▶ _TUGAS YANG DIBERIKAN A_: Tolong tulis ulang baris data di bawah, dari baris pertama sampai baris yang memuat "Select the Shopping", dengan mengganti "title" menjadi "heading". Bagian lainnya tetap sama.

**** KUTIPAN UNTUK DIBACA ****

Zakat Pada Masa Umar bin Abdul Aziz



Pengelolaan atau Model Zakat Masa Khalifah Umar Bin Abdul Aziz
Oleh: A. Boys A. Rifa’i

Khalifah ‘Umar ibn ‘Abd al-‘Aziz (717 M) adalah tokoh terkemuka yang patut dikenang sejarah, khususnya dalam hal pengelolaan zakat. Di tangannya, pengelolaan zakat mengalami reformasi yang sangat memukau. Semua jenis harta kekayaan wajib dikenai zakat. Pada masanya, sistem dan manajemen zakat ditangani dengan amat profesional. Jenis harta dan kekayaan yang dikenai wajib zakat semakin beragam. ‘Umar ibn ‘Abd al-‘Aziz adalah orang pertama yang mewajibkan zakat dari harta kekayaan yang diperoleh dari penghasilan usaha atau hasil jasa, termasuk gaji, honorarium, penghasilan berbagai profesi dan berbagai mal mustafad lainnya. Sehingga pada masa kepemimpinannya, dana zakat melimpah ruah tersimpan di Baitul Mal. Bahkan petugas amil zakat kesulitan mencari golongan fakir miskin yang membutuhkan harta zakat. Beberapa faktor utama yang melatarbelakangi kesuksesan manajemen dan pengelolaan zakat pada masa Khalifah ‘Umar ibn ‘Abd al-‘Aziz. Pertama, adanya kesadaran kolektif dan pemberdayaan Baitul Mal dengan optimal. Kedua, komitmen tinggi seorang pemimpin dan didukung oleh kesadaran umat secara umum untuk menciptakan kesejahteraan, solidaritas, dan pemberdayaan umat. Ketiga, kesadaran di kalangan muzakki (pembayar zakat) yang relatif mapan secara ekonomis dan memiliki loyalitas tinggi demi kepentingan umat. (Faisal)
Umar sangat memerhatikan pengembangan sistem zakat. Umar memberlakukan sejumlah kebijakan, yaitu pertama, Membagi beberapa kategori penyaluran zakat, antara lain zakat untuk orang sakit, kaum difabel, dhuafa, dan orang yang terlilit hutang. Kedua, untuk menyiasati terhimpunnya kebutuhan anggaran zakat, Umar menghemat seluruh pendapatan kas dan negara (Republika, 2017)
Diriwayatkan oleh Ibnu Abi Syaibah, Dan diterima dari Zureiq, maula dari Bani Fuzarah, bahwa Umar bin Abdul Aziz menulis surat padanya, yakni setelah ia diangkat menjadi khalifah: “Pungutlah dari setiap saudagar Islam yang lewat dihadapanmu – mengenai harta yang mereka perdagangkan – satu dinar dari setiap empat puluh dinar! Jika kurang, maka dikurangkan pula menurut perbandingannya, hingga banyaknya sampai dua-puluh dinar. Jika kurang dari itu walau sepertiga dinarpun, biarkanlah jangan dipungut segurusy-pun juga! Dan tulislah bukti lunas pembayaran mereka yang berlaku sampai tanggal tersebut di tahun depan” (Sayyid Sabiq)

****

▶ _TUGAS YANG DIBERIKAN B_: Menurut kutipan tentang zakat pada masa Umar bin Abdul Aziz, mengapa Umar menghemat seluruh pendapatan kas dan negara?

**** BARIS LATIHAN INI ****

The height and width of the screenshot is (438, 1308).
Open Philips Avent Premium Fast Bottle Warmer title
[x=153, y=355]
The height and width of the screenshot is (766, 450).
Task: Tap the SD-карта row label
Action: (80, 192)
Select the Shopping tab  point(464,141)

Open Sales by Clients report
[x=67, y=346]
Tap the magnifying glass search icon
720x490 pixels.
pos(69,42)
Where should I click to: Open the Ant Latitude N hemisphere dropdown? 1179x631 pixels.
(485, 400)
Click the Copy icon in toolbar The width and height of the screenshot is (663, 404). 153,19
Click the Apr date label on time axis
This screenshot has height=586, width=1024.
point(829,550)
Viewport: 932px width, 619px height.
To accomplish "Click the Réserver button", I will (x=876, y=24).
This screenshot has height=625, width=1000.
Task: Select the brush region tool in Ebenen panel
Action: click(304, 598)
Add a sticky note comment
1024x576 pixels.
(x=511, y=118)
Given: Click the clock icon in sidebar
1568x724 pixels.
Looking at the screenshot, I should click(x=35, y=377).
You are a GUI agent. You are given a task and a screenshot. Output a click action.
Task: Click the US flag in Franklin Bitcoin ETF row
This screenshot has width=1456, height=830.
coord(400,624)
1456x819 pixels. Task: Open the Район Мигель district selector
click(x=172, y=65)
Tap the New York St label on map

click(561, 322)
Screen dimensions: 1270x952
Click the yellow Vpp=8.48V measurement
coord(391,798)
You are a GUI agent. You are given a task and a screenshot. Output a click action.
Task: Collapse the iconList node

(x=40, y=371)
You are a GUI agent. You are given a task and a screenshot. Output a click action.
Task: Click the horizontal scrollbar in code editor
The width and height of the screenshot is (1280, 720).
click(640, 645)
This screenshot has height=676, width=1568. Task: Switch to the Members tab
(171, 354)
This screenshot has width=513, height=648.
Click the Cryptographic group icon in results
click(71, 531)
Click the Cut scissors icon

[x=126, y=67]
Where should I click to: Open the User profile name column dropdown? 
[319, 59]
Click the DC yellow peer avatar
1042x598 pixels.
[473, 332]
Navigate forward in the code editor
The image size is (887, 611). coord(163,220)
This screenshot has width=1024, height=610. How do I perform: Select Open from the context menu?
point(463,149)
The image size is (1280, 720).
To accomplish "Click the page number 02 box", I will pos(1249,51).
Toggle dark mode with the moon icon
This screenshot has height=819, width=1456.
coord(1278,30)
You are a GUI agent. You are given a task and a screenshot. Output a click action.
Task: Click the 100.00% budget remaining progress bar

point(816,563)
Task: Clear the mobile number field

****

▶ _JAWABAN TUGAS A_:
The height and width of the screenshot is (438, 1308).
Open Philips Avent Premium Fast Bottle Warmer heading
[x=153, y=355]
The height and width of the screenshot is (766, 450).
Task: Tap the SD-карта row label
Action: (80, 192)
Select the Shopping tab  point(464,141)

▶ _JAWABAN TUGAS B_: Umar menghemat seluruh pendapatan kas dan negara untuk menyiasati terhimpunnya kebutuhan anggaran zakat.